Meet the Leaders of the Austin Tech Brat Pack — The Information


Hi, welcome to your Weekend.

It’s been another week of all-things Elon Musk, courtesy of Walter Isaacson’s book drop, an appearance in Washington for AI discussions with lawmakers and his opining on the inevitability of a future Chinese invasion of Taiwan at the All-In Summit.

The illustration designer Clark Miller created for Adam Lashinsky’s review of the Isaacson book captures this moment perfectly: Musk truly is our Inescapable Man.

If you’ve been involved with the tech scene in Austin, Tex., the past several years, you know this to be true. His shadow looms large in the Lone Star State. For this week’s cover story, Julia dived deep into the libertarian heart of the Austin tech brat pack, whose chief organizers are Gigafund co-founders Luke Nosek and Stephen Oskoui.

Her profile of the longtime Elon friends and backers not only sheds light on their sometimes-radical ideas and aspirations. It connects their belief systems to those of libertarian heroes like Ron Paul and Peter Thiel. Julia also turns up the interesting nugget that Gigafund invested in the movie studio behind the conservative Christian cause célèbre “Sound of Freedom.”

And guess who helped that film achieve virality on social media earlier this summer? You guessed it. Him

Now onto this week’s stories…


At their venture firm, Gigafund, Luke Nosek and Stephen Oskoui seek out founders with transformative visions of the future. But what, exactly, do those visions look like? Julia connects the dots between  the technologists stoking our present-day culture wars and the race to  to an abundant, transhumanist and multiplanetary future.


Adam reviews Walter Isaacson’s 670-page magnum opus on Elon Musk. Though the book is long on behind-the-scenes moments, he writes, it is short on the details that matter.


Last month, we conducted the first-ever Brain-Body Investment Survey, asking subscribers about their exercise, wellness and beauty practices. To remove any lingering confusion, Annie set out to define the more newfangled trends gripping Silicon Valley today.

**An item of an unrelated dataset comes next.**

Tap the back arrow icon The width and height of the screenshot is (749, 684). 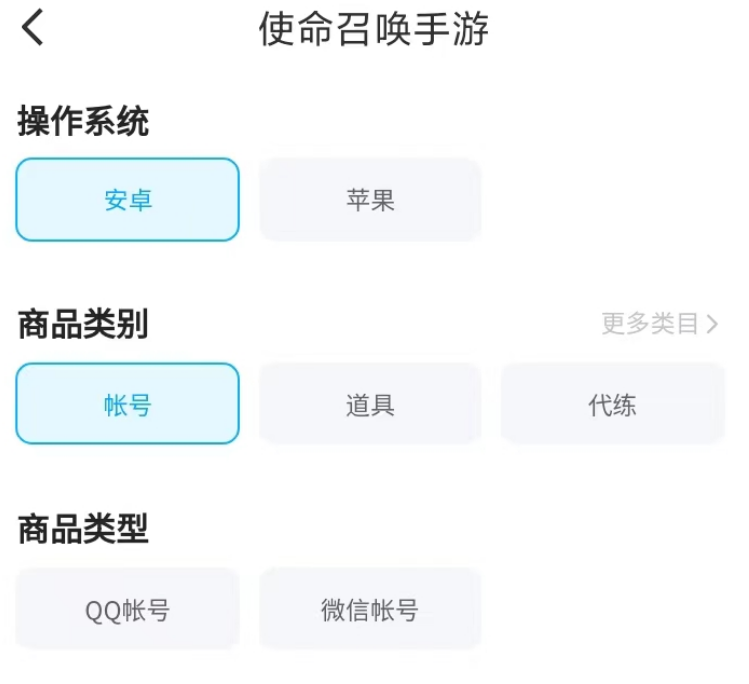33,28
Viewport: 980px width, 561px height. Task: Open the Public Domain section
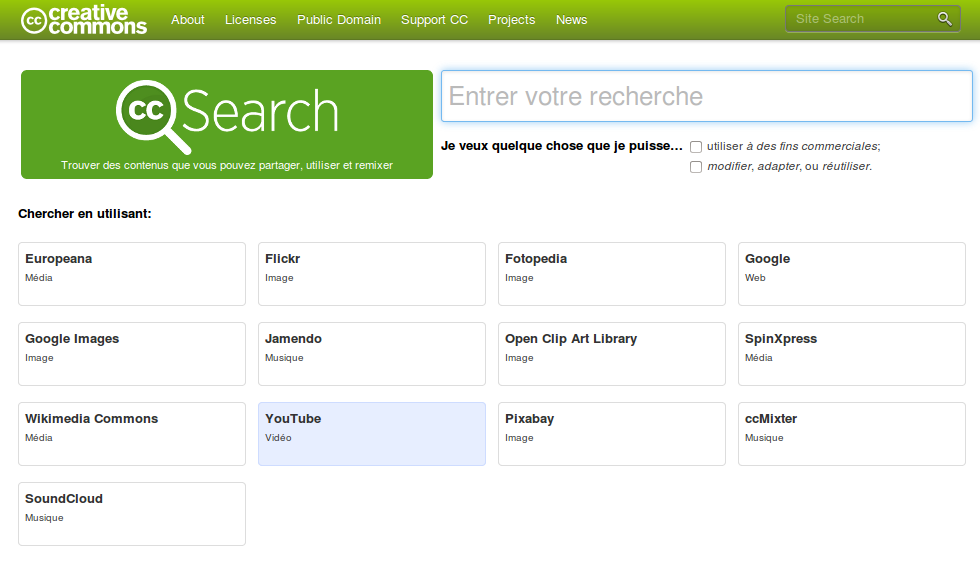339,20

Reading: The other tech founder bio 
Forget the Isaacson book for a second. On my corner of the internet—the one populated by editors and influencers bopping around New York Fashion Week—the buzz was all about a different dishy read: “Glossy: Ambition, Beauty, and the Inside Story of Emily Weiss’s Glossier,” by Marissa Meltzer. The book, which came out on Tuesday, tells the story of Weiss and her makeup juggernaut Glossier, a brand she built in her own image and just last year passed to new CEO Kyle Leahy. The book traces Glossier’s arc with a dose of irony—it was a company that took off because it felt newer and fresher than anything else on the market. But it lagged when others caught up, muddling in the sameness of pink, sans-serif millennial static. When a company’s identity is so tied to its founder, how does it grow beyond the vision of that one person? A good beauty product, like a good biography, speaks for itself. —Annie


Following: Barstools burners
Dave Portnoy’s Barstool Sports has long been a cultural force to be reckoned with, amassing millions of followers and a no-holds-barred reputation. But, it turns out, that empire rests upon a foundation of flagrant and constant copyright infractions. A new investigation from The Daily Beast shows that Barstool has over 40 “burner” accounts on X that the company uses to cleverly sidestep copyright law. The practice—in which the company takes a copyrighted video, posts it from an anonymous account, and then simply retweets it from the flagship Barstool account—means the company can move faster than other outlets to publish sports highlights. Even though the content inevitably gets flagged and, after enough strikes, the burner account is banned, there’s little downside risk to Barstool—as long as nobody catches them. Now that sports leagues and broadcasters are aware of what Portnoy and Co. have been up to, we’ll see what their lawyers have to say. —Margaux 


Noticing: The case of the missing flat-Earther
For weeks, Mike Buckner—explorer, alleged ex-NASA employee, and proud conspiracy theorist—has hyped his upcoming trip to Antarctica’s secret “Ice Wall” that will finally prove the Earth is flat. (He, too, was once a believer in the globe until his last prediction—that the planet Nibiru would crash into Earth—failed to come true.) On September 8, Buckner announced that he was ready to set out on his journey from Chile on a chartered plane and promised to livestream the drone footage that would finally “DEBUNK THE GLOBE EARTH MYTH” for all to see on X. Sadly, the adventurer appears to have gone silent since that tweet. Earth to Mike! We need an update! —Julia


Makes You Think

Next, we’re going to find out that Mars is really made of red velvet cake. Oh wait…


Until next Weekend, thanks for reading.